Confiaba en mi padre, el podía cambiar el mundo. Era digno, honesto, justo y poderoso.
Desde la terraza de casa observábamos como pastaban las ovejas y frente a nosotros se erguía orgullosa la sierra madrileña. Eran tiempos en los que al colegio íbamos andando y los perros nos esperaban para acompañarnos a casa a la salida de clase. No había tráfico. Vivíamos a las afueras de Madrid.
Aquél recuerdo se inicia con el ruido estruendoso de un ejército de excavadoras, un millar de máquinas se adentró en el campo y arrasó con los árboles, rompiendo la unidad de la tierra y derribando las pequeñas casas que estaban dispersas a lo lejos.
En esa primera mañana de asombro cogí con fuerza la mano de mi padre, le supliqué que hiciera algo, me abrazó y me dijo que algún día entendería lo que es ser republicano.
No entendí aquella respuesta, pero quedó grabada en mi memoria.
Las excavadoras y el ruido se mantuvieron activas durante más de veinte años, donde había campos construyeron el actual paseo de la castellana.
Ya nunca entro el arco iris por las ventanas sino que se coló el polvo de la dictadura y comprendí lo que es tener ideales.

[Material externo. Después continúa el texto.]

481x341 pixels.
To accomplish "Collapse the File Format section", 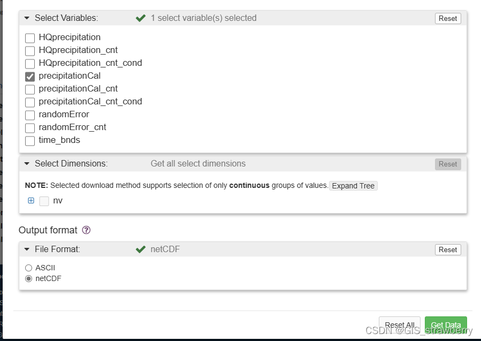I will click(x=27, y=249).
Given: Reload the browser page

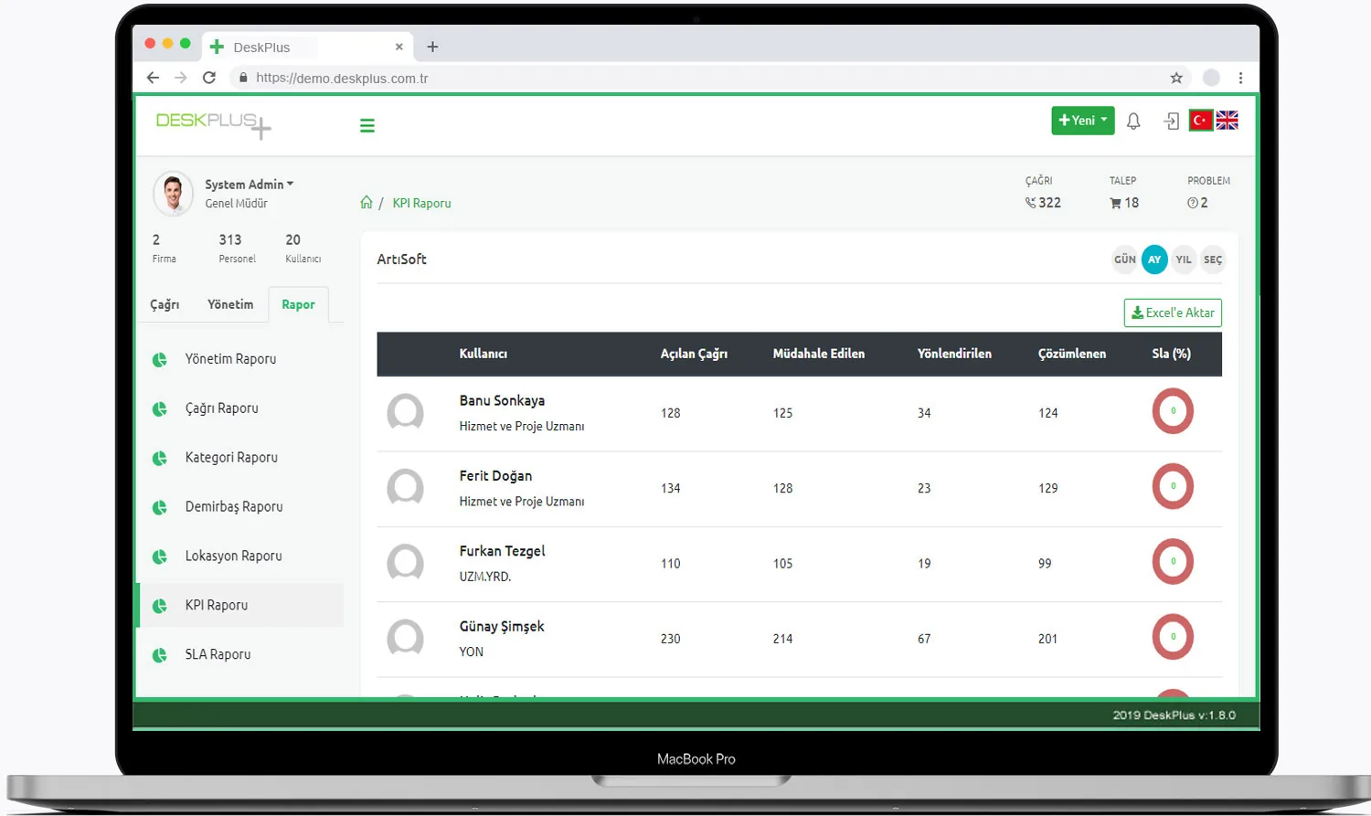Looking at the screenshot, I should tap(209, 78).

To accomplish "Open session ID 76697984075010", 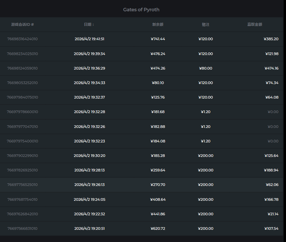I will pos(22,97).
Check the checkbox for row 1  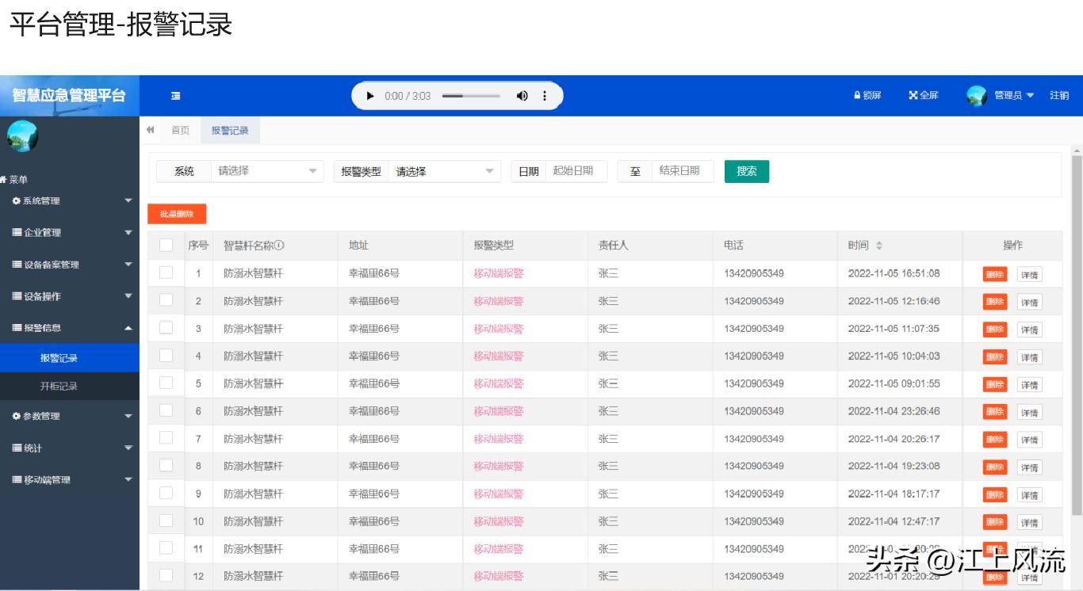coord(166,273)

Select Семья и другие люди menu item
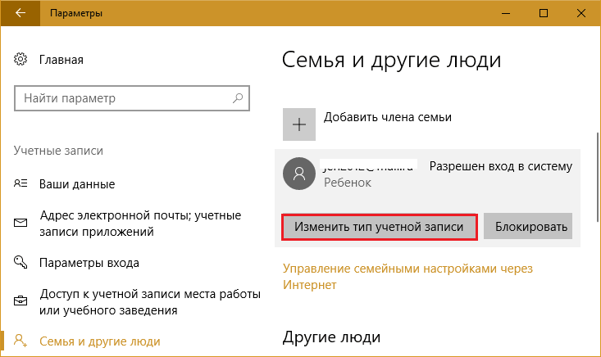click(x=100, y=341)
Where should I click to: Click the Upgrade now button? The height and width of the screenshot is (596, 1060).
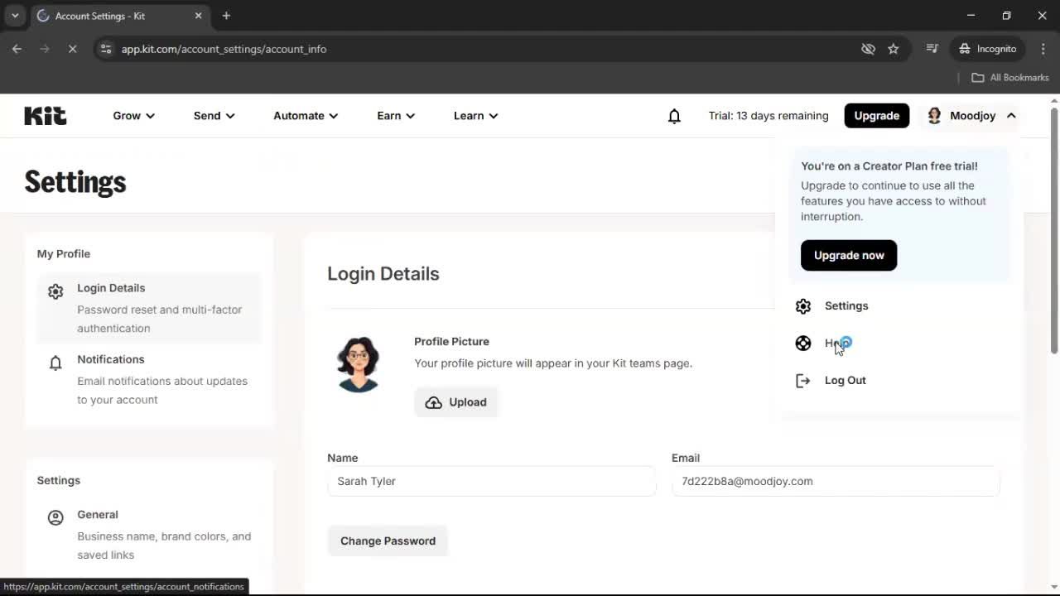tap(848, 255)

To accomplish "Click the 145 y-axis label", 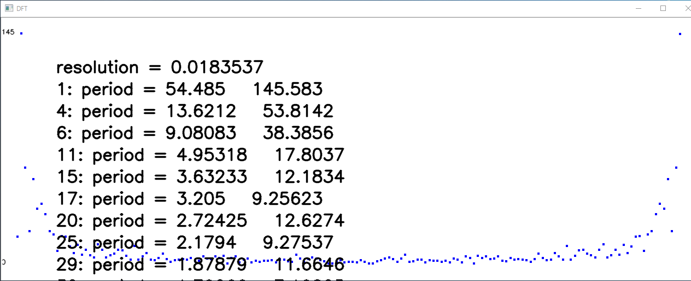I will point(8,32).
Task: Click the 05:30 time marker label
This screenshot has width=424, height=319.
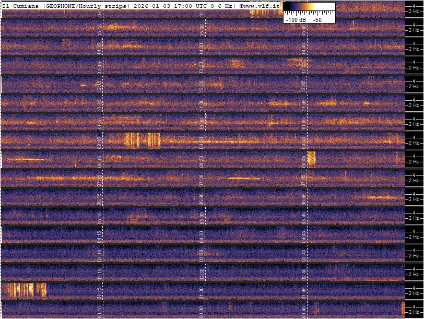Action: pos(202,216)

Polvo y tierra del que hicieron cemento con el que construyeron el barrio. Casa calle fue inaugurada celebrando su nombre (Capitán Haya, General Mola y al guiño Carlos Maurras), no faltó la iglesia ni el parque con los columpios.
Dimos la bienvenida a nuestros nuevos vecinos y comenzó la etapa de las mudanzas: maletas llenas de medallas de oro al honor y vacías de libros.
Mientras, nuestro orgullo, la biblioteca, se trasladaba al trastero y Federico García Lorca, Antonio Machado, Juan Ramón Jiménez, Tolstoi…, vivirían en aquel lugar húmedo y oscuro. Con dulzura fueron perdiendo su lugar en las estanterías. Primero les pasábamos el plumero y con voz clara, al dictado, mi padre confeccionó una lista de cientos de libros, que titulo: “1939 Ley de censura de libros” y aquel vacío que dejaron fue sustituido por figuras de porcelana y diminutos ceniceros de plata, de relleno decía, y para adaptarnos a los nuevos tiempos.
Aquel polvo también entró de mi mano al acoger con alegría a mis nuevos amigos, y fui a sus casa y ellos a la mía, y observaba que en todos los salones, iluminado, me encontraba con el retrato de aquel señor extraño de corto bigote, el mismo que teníamos que cantar en el colegio, alzando la mano derecha antes de entrar en clase. El mismo que coronaba el salón del tío Joaquin.